• **Excerpted records**
========

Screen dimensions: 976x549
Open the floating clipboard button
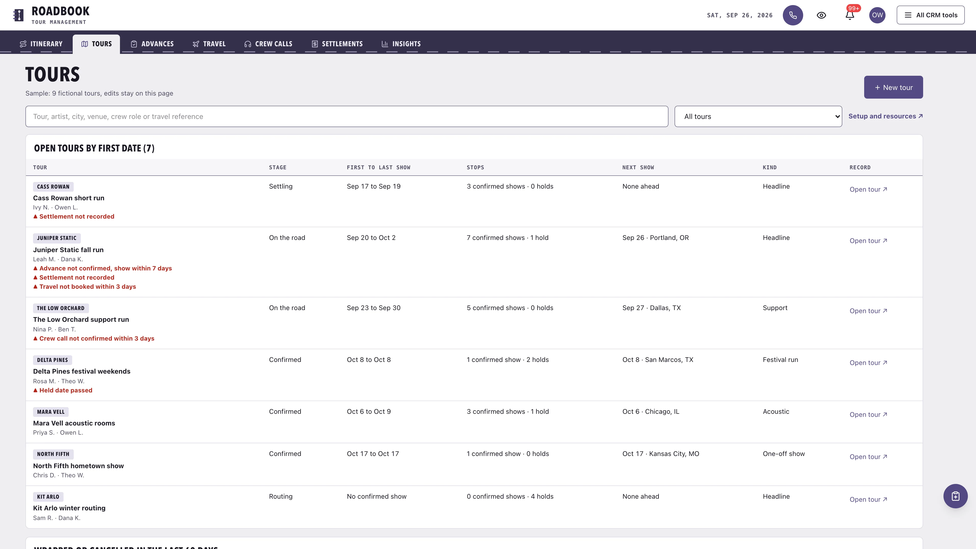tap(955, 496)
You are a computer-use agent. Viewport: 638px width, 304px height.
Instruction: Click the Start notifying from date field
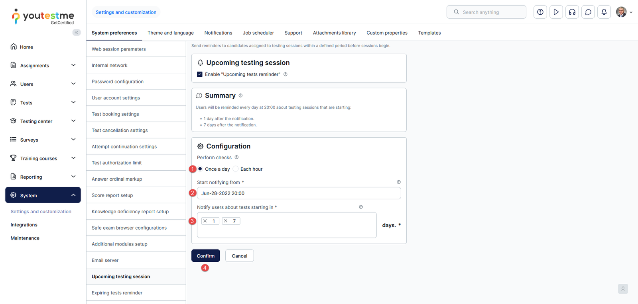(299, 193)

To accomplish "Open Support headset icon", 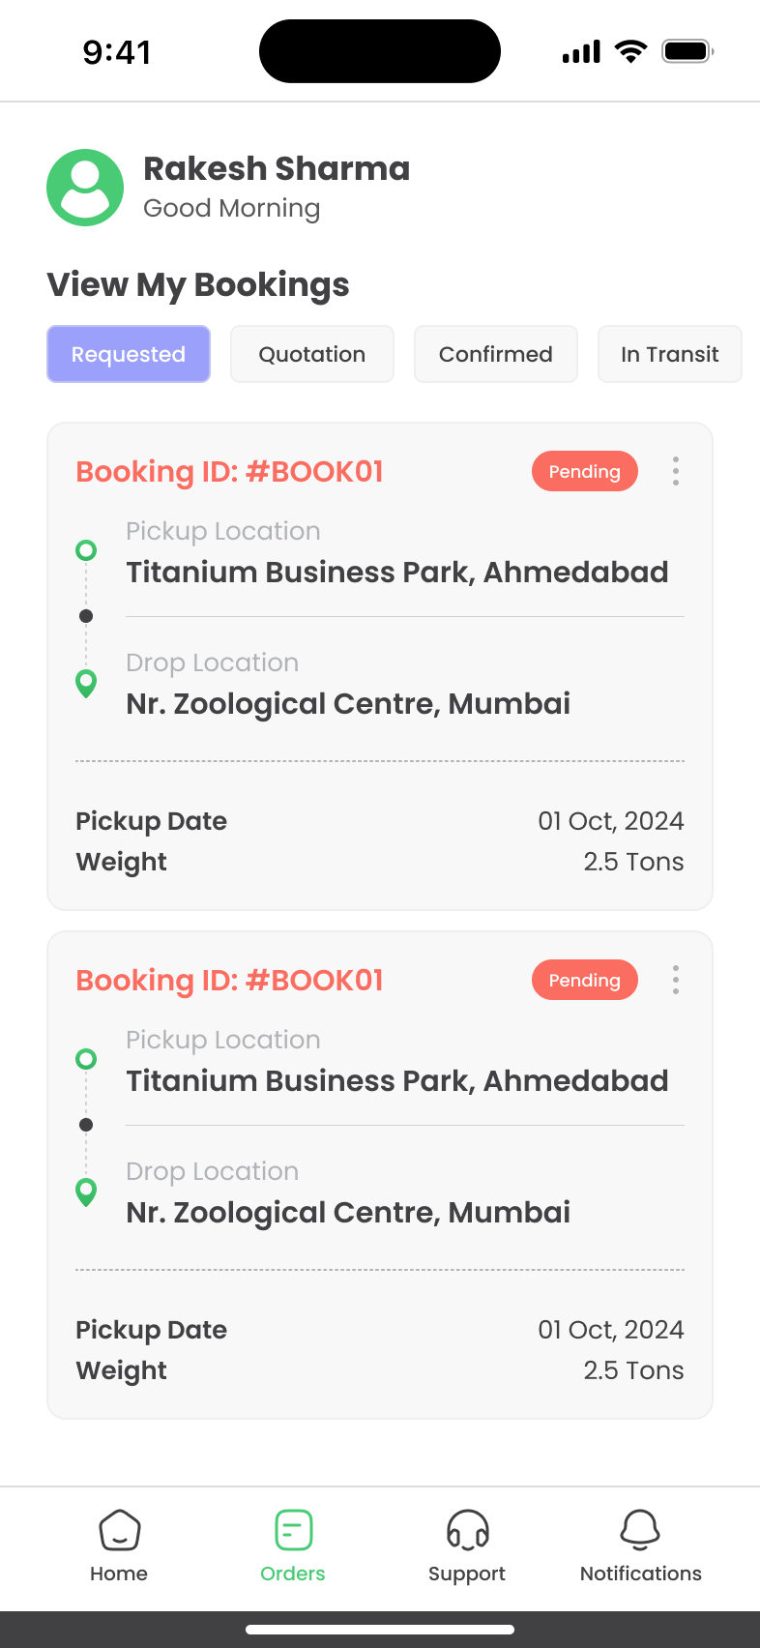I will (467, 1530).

========

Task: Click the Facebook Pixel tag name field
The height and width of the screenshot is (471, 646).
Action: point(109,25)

========

• **What you are asked to do**
Can you shift every coordinate in the answers by -132 and give all the rows again, requests included, taking everything from the line containing "Task: Click the Facebook Pixel tag name field" down to the line containing "Action: point(109,25)"?

• **Expected output**
Task: Click the Facebook Pixel tag name field
The height and width of the screenshot is (471, 646).
Action: point(-23,-107)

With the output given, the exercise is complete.